白耳義通信 第116回
160年という時間
連載 New! 2026-06-16
今月のベルギーは、いつもより少しだけ特別な空気に包まれています。天皇皇后両陛下がベルギーを公式訪問されるからです。もちろん、ブリュッセルでは各国の首脳や王族が訪れることは珍しくありません。EUの本部がある街ですから、厳重な警備も日常の一部です。それでも、日本から来られると聞くと、どこか嬉しく感じるのは不思議なものです。
今回の訪問には、もう一つ大きな意味があります。2026年は、日本とベルギーが正式な外交関係を結んでから160周年にあたる年なのです。160年と言われても、なかなか実感がわきません。1866年、日本はまだ江戸時代でした。大政奉還が行われる前年です。その頃に結ばれた条約が、今日まで続く日本とベルギーの関係の始まりでした。
ベルギーで暮らしていると、日本とベルギーは遠い国同士のようでいて、意外なほど身近な存在だと感じることがあります。日本企業で働く人、日本から旅行に来る人、日本文化に興味を持つベルギーの人々。普段はあまり意識しませんが、その背景には160年にわたる交流の積み重ねがあるのかもしれません。
日本ではイギリス王室の話題を耳にすることはあっても、ベルギー王室について知る機会はあまりありません。けれど、ベルギーの人々にとって王室は今でも大切な存在です。オランダ語圏とフランス語圏を抱えるこの国において、王室は国を象徴する存在でもあります。
今回の訪問では、王宮での歓迎行事だけでなく、ベルギーが誇る最先端研究機関 imec も訪問される予定です。チョコレートやワッフル、ビールの国というイメージが強いベルギーですが、実は半導体研究では世界の最前線に立っています。

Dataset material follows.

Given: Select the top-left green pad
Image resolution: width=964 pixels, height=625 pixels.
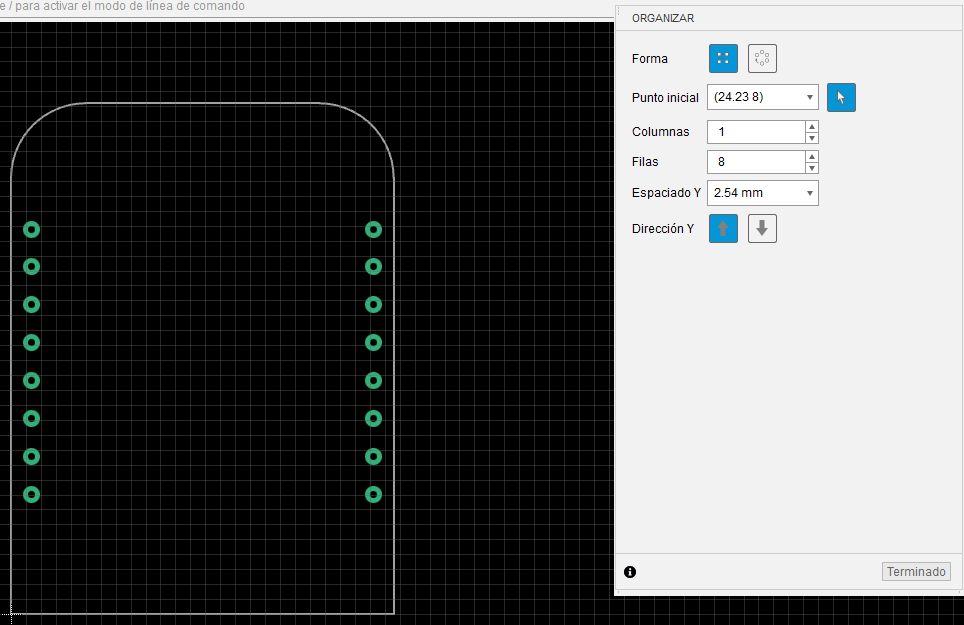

国賓としての訪問に合わせて、ブリュッセル市内では警備も強化されます。王宮周辺や主要な施設の近くでは、普段より多くの警察官の姿を見ることになるでしょう。街の人々にとっても、こうした光景は特別な行事が近づいていることを感じさせます。
160年前、日本とベルギーの人々は、お互いの国についてほとんど知りませんでした。船で何か月もかけて行き来していた時代です。それが今では、飛行機なら半日ほどで行き来でき、世界の反対側の出来事も瞬時に知ることができます。160年という時間は長いようでいて、振り返ればあっという間なのかもしれません。
両陛下の訪問をきっかけに、日本とベルギーの関係について少しだけ思いを巡らせてみる。そんな機会があっても良いのではないでしょうか。